The kosher classic and an Israeli restaurant – from the team who brought you Miznon – are both worth a visit this season
September 4, 2025 17:11
It’s been a busy week with more than one new kosher and Israeli restaurants needing a visit.
I popped in to check out the new Reuben’s Deli & Restaurant that has returned to Baker Street. My meat-loving son was only too happy to join me and we were both properly spoiled by charming manager, Simi and his team.
Golden nectar: chicken soup at Reuben's was on point Photo: Victoria Prever[Missing Credit]
They brought us a stream of delicious dishes including chicken soup — filled with chicken, vegetables and lockshen as well as two matzah balls. We moved on to expertly carved and meltingly tender, juicy salt beef, spicy pastrami — both piled high between slices of soft, white bread and slathered in mustard. On the side were pickles — I loved the crunchy Israeli-style pickles best — a huge, crisp, golden latke and home-style chips – fries for the non-English reader.

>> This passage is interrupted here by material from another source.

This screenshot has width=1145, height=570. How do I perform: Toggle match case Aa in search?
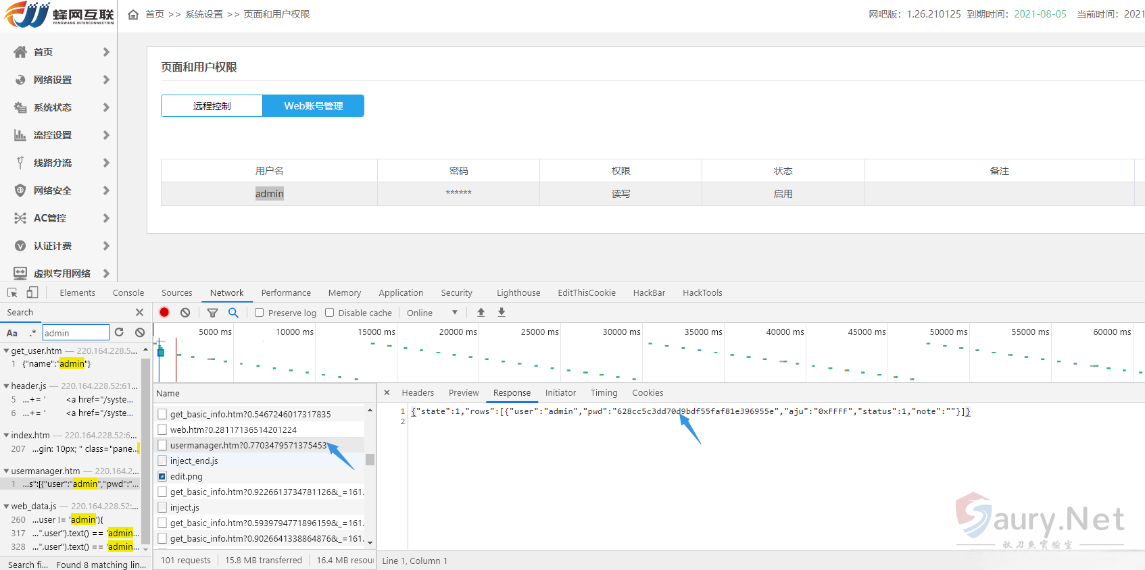tap(12, 333)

Simi recommended the mushroom and pepper salad which was an unexpected flavour-fest which cut through the fatty meat. He delivered a dish of pomegranate and quinoa salad — another refreshingly juicy addition.
Slice of life: the hero product is still superb Photo: Victoria Prever[Missing Credit]

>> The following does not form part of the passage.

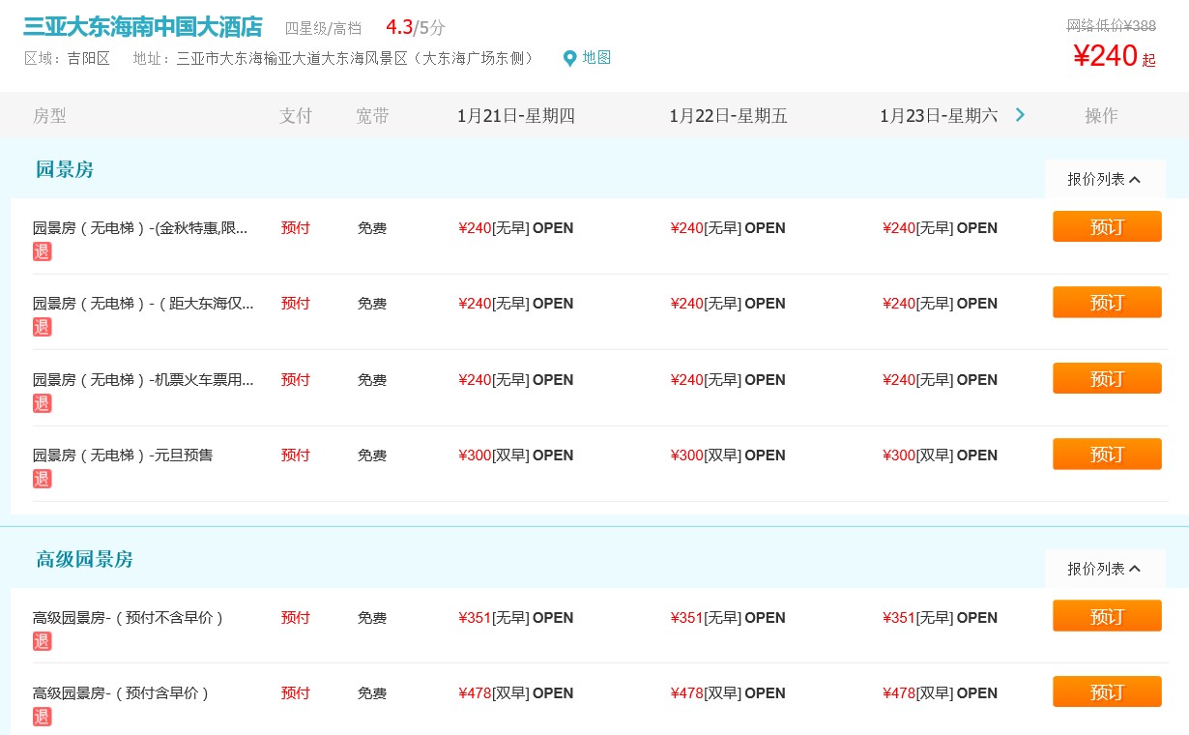Click the 退 badge under 预付不含早价 room
Image resolution: width=1189 pixels, height=735 pixels.
tap(42, 641)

We packed up some of the food to go in order to make room for the desserts that Simi had said we had to try. I loved the cinnamon-laden strudel which was served hot and a surprisingly light lockshen pudding. My son’s favourites were a small but intense triangle of baklava and chocolate rugelach. All served with a cup of mint tea.
[Missing Credit]
Until Monday there’s only takeaway available or limited seats at their bar counter but after that they’ll be opening up the whole upstairs restaurant seating area. Definitely worth a visit.
Passing: Erev's kitchen team[Missing Credit]
Further west, in Notting Hill, (non-kosher) Erev is the new incarnation of Eyal Shani’s Miznon – which had occupied the site since summer 2024. The pita place has been converted to a more formal sit-down restaurant headed up by chef Yakup Gundogdu.
I adored the former incarnation — especially the paper bags in which several dishes were delivered. My husband prefers a plate so has never got on with that style of service and this promised a more refined take on the Israeli chef’s veg-forward menu.
The vibe is glam and what we ate, delicious. My glass of Recanati Yasmin — a Galilean white wine was soaked up by a chunk of squidgy served with a dish of grated tomatoes and crème fraiche. ‘Four spicy instruments to swirl your soul’, it transpired, was a plate of fat green chillis and chilli-laden sauces including a fresh, herby zhug, smoky red pepper sauce we paired it with smooth creamy hummus topped with chickpeas and fat, puffy pita breads. Falafel were crunchy and full of flavour.
Eyal Shani's signature fresh ingredients are on display[Missing Credit]
Rocks salad was a Greek-style recipe packed with crunchy cucumbers and sweet tomatoes. For our main course, chraime — the spicy Sephardi fish dish — was served family style with (yet more) pita to scoop up the delicious sauce that had a rich depth of flavour.
The chocolate mousse’s looks didn’t do it justice. The first mouthful was a nostalgic revelation — the airy, dessert so clearly homemade, it pinged my dining partner straight back to her mother’s kitchen. I had a similar journey back to holidays in the south of France. Served on a slick of olive oil with a sprinkle of salt, it was so light and addictive we cleared the plate in seconds.
I’d recommend making sure it IS Erev (evening) when you visit. We sat at 6.30 in a quiet dining room but by the time we left the restaurant was buzzing. Go for a gawp at well-heeled west Londoners and a grown up fix of Eyal Shani’s menu.